Peter Bühlmann
(in the middle between Alessio Figalli and Cédric Villani)
heads the initiative “Foundations of Data Science”.
(Photo: PPR / Christian Merz)
The data-driven methods are different from the classic methods, however, explains Peter Bühlmann, with his characteristic wit: “The classical statistical approach would be for a researcher to start with a scientific hypothesis and then to carefully consider which data he would collect with which method in order to derive the most informative conclusions. You could say that because nowadays the data are automatically dropping right out of the sky, that’s often no longer the case.”
A new dimension
The new approaches that use intelligent algorithms can automatically extract interesting information from existing data sets without relying on planned out data collection. The subject of data science has arisen in recent years from these new possibilities. Today it’s an interdisciplinary research and development field that intersects statistics, computer science, information technology and mathematics.

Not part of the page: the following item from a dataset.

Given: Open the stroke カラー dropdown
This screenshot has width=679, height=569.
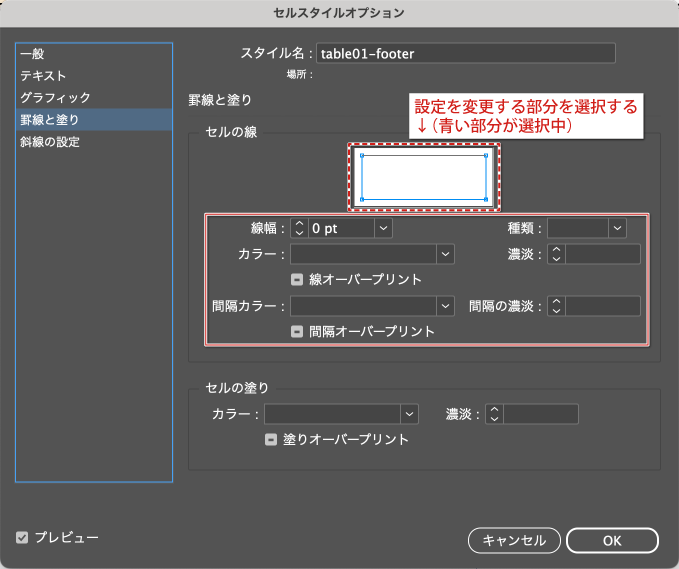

“Data science is something new. It’s not just statistics, not simply computer science and not merely information technology, but instead a combined effort of all three fields,” says Bühlmann. ETH Zurich is strengthening the exploration of the fundamentals of data science with the new initiative by bundling existing expertise. Eleven professors from three ETH departments are involved, representing
Statistics
,
Machine Learning
and
Information Technology and Electrical Engineering
.
It focuses on the foundational issues of mathematical theories and algorithmic methods. There are two programmes, one for postdoctoral students and one for visiting researchers. The initiative complements activities in education (Master in Data Science, DAS in Data Science) and in the transfer of knowledge and technology between the disciplines and industry (
Swiss Data Science Center
). It started on 1 January 2019. It receives 2.7 million Swiss francs in funding from “
ETH+
”, the ETH-wide initiative for supporting interdisciplinary projects.
Responsibility and fair algorithms
Because data science developments affect many users throughout scientific research, the economy and society, research on the fundamentals of data science carries a special responsibility, says Bühlmann. He sees one challenge in developing algorithms that can deliver causally correct, stable, reliable and easily interpretable results even in the case of complex data sets. For his research on stability and causality (cause and effect), Bühlmann was awarded the prestigious “Guy Medal in Silver” by the Royal Statistical Society and an “ERC Advanced Grant” in 2018.
Ultimately, the automation doesn’t always work as elegantly as it does in the photo app. The application of intelligent algorithms can sometimes become problematic. If, for example, computers can use characteristic data (age, sex, nationality, health, etc.) to determine who is creditworthy, or if they can provide judges with results about the probability that a defendant could be guilty, then it shouldn’t result in any disadvantages.
So “interpretable machine learning” and “fair algorithms” are two major research issues that Bühlmann takes a great personal interest in. “As a researcher of the fundamentals of the subject, I want to produce something useful for society. I want to know when an application delivers reliable results, and when they are less reliable,” says Bühlmann. “That’s my position.”